Sigue escribiendo el texto sobre cómo se habla de política en España desde su última frase.

Texto mostrado
---
Hablar de política
En un bar se habla de política
aquí y allá. En las sobremesas de los hogares españoles se habla de política.
Los jóvenes y adolescentes hablan de política en los parques o durante el
recreo. En cualquier lugar de España se habla de política. Salvo en el Congreso
de los Diputados y en el Senado. Allí se habla mal del adversario político,
pero de política lo justito. Y esto que se dice tan fácilmente resulta que
tiene mucho peligro. Porque en el bar discuten y se ponen de uñas defendiendo a
su líder favorito; porque en las casas se discute con ardor y se termina
teniendo un disgusto familiar ya que siempre algún cuñado imbécil intenta dar
lecciones de moral, ética, humanidad y solidaridad (siendo solo eso, un cuñado
imbécil o un padre o un hermano o una nuera); porque los jóvenes defienden
ideas que no entienden, que no saben de dónde llegan, que son imposibles de
asimilar por cualquiera que se siente a reflexionar sobre ellas, pero que son
defendidas con el ímpetu de la juventud que se convierte, a la primera de
cambio, en un gesto indebido o un tono más que chulesco. Se ha perdido la
capacidad de diálogo, el respeto por las ideas ajenas es mínimo y el grito
aprendido en programas zafios de la televisión se ha impuesto como forma de
discusión. Patético. Y, es más peligroso todavía, porque en el Congreso y en el Senado no se resuelve nada
y la imagen de la política es catastrófica.
---
Registros
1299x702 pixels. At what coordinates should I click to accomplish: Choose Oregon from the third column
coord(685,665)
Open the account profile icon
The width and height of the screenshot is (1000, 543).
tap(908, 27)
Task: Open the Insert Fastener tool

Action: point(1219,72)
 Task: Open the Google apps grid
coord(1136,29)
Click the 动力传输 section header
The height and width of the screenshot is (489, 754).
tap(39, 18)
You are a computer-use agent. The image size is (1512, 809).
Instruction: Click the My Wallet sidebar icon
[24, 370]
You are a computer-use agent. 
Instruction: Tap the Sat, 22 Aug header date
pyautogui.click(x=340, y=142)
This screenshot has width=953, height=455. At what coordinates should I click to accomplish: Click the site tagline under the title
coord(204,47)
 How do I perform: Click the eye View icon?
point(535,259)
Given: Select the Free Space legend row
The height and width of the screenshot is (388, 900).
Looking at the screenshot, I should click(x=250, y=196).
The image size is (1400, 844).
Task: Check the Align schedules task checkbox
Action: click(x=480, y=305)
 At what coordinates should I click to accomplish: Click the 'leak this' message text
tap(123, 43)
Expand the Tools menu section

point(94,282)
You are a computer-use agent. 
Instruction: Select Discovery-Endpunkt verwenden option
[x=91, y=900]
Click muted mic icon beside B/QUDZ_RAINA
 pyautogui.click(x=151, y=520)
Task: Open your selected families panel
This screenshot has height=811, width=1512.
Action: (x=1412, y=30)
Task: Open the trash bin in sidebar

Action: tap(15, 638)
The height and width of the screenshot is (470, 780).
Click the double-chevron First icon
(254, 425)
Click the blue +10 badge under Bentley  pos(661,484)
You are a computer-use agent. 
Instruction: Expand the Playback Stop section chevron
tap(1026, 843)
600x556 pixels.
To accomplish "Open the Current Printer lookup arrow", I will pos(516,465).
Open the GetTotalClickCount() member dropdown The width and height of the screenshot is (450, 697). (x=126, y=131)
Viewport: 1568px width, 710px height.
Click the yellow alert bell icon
---
Resultado del ejercicio
La política española se ha
convertido en un campo de batalla. Es tal el histerismo político que
arrastramos que lo mejor es salir pitando de ese lugar en el que se va a tratar
de dirimir si Santiago Abascal es un zángano, si Gabriel Rufián es más tonto
que pichote o si Puigdemont tiene alguna idea que no sea vivir del cuento hasta
el infinito y más allá. ¿Qué creemos defender? Nos vendría muy bien a todos los
españoles volver al parchís, al mus o a la lectura de los clásicos griegos.
Bastante mejor que ahora, desde luego.
Y, mientras, los únicos que no
hablan de política; es decir, los políticos; haciendo el agosto delante de
nuestras narices. Una vez más.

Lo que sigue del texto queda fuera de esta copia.